* YOUR INSTRUCTIONS:
Set down the records that follow exactly, every line of them.

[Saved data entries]
──────
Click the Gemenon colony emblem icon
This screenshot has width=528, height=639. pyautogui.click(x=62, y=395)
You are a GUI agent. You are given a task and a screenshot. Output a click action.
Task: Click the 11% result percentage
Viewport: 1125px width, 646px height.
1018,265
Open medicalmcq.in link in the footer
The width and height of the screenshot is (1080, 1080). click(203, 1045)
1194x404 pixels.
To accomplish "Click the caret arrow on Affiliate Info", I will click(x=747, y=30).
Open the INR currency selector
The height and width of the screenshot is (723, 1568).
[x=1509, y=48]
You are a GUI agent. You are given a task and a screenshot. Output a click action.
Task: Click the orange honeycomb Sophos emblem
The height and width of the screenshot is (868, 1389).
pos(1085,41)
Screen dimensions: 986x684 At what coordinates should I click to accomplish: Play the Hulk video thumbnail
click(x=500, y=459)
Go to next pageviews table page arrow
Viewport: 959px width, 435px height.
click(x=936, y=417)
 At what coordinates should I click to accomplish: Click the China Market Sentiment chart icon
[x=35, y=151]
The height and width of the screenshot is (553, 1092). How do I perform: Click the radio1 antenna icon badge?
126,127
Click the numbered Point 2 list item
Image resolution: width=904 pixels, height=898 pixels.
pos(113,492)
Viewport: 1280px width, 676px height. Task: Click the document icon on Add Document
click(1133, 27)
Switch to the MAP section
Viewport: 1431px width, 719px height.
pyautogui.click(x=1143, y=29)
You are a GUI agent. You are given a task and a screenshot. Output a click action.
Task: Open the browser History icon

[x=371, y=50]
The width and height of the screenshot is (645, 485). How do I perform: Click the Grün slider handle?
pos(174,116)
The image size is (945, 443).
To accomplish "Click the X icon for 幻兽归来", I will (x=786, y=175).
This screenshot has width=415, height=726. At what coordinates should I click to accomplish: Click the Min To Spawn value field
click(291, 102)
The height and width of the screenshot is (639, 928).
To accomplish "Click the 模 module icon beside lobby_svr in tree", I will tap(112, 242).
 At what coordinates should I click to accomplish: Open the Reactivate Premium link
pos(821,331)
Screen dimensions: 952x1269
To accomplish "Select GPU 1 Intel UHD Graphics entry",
──────
* REPLY:
Click the Gemenon colony emblem icon
This screenshot has width=528, height=639. pyautogui.click(x=62, y=395)
You are a GUI agent. You are given a task and a screenshot. Output a click action.
Task: Click the 11% result percentage
Viewport: 1125px width, 646px height.
1018,265
Open medicalmcq.in link in the footer
The width and height of the screenshot is (1080, 1080). click(203, 1045)
1194x404 pixels.
To accomplish "Click the caret arrow on Affiliate Info", I will click(x=747, y=30).
Open the INR currency selector
The height and width of the screenshot is (723, 1568).
[x=1509, y=48]
You are a GUI agent. You are given a task and a screenshot. Output a click action.
Task: Click the orange honeycomb Sophos emblem
The height and width of the screenshot is (868, 1389).
pos(1085,41)
Screen dimensions: 986x684 At what coordinates should I click to accomplish: Play the Hulk video thumbnail
click(x=500, y=459)
Go to next pageviews table page arrow
Viewport: 959px width, 435px height.
click(x=936, y=417)
 At what coordinates should I click to accomplish: Click the China Market Sentiment chart icon
[x=35, y=151]
The height and width of the screenshot is (553, 1092). How do I perform: Click the radio1 antenna icon badge?
126,127
Click the numbered Point 2 list item
Image resolution: width=904 pixels, height=898 pixels.
pos(113,492)
Viewport: 1280px width, 676px height. Task: Click the document icon on Add Document
click(1133, 27)
Switch to the MAP section
Viewport: 1431px width, 719px height.
pyautogui.click(x=1143, y=29)
You are a GUI agent. You are given a task and a screenshot. Output a click action.
Task: Open the browser History icon

[x=371, y=50]
The width and height of the screenshot is (645, 485). How do I perform: Click the Grün slider handle?
pos(174,116)
The image size is (945, 443).
To accomplish "Click the X icon for 幻兽归来", I will (x=786, y=175).
This screenshot has width=415, height=726. At what coordinates should I click to accomplish: Click the Min To Spawn value field
click(291, 102)
The height and width of the screenshot is (639, 928).
To accomplish "Click the 模 module icon beside lobby_svr in tree", I will tap(112, 242).
 At what coordinates should I click to accomplish: Open the Reactivate Premium link
pos(821,331)
Screen dimensions: 952x1269
To accomplish "Select GPU 1 Intel UHD Graphics entry",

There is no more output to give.